» **RAW DATA**:
★ ★ ★
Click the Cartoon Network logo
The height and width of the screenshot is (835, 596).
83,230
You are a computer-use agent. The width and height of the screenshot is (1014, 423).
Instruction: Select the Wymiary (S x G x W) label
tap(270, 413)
★ ★ ★
» **WHAT TO WORK ON**: Copy the line containing "You are a computer-use" exactly. Then copy every line after it through the end of the listing, and nothing more.

» **SOLUTION TO THE EXERCISE**:
You are a computer-use agent. The width and height of the screenshot is (1014, 423).
Instruction: Select the Wymiary (S x G x W) label
tap(270, 413)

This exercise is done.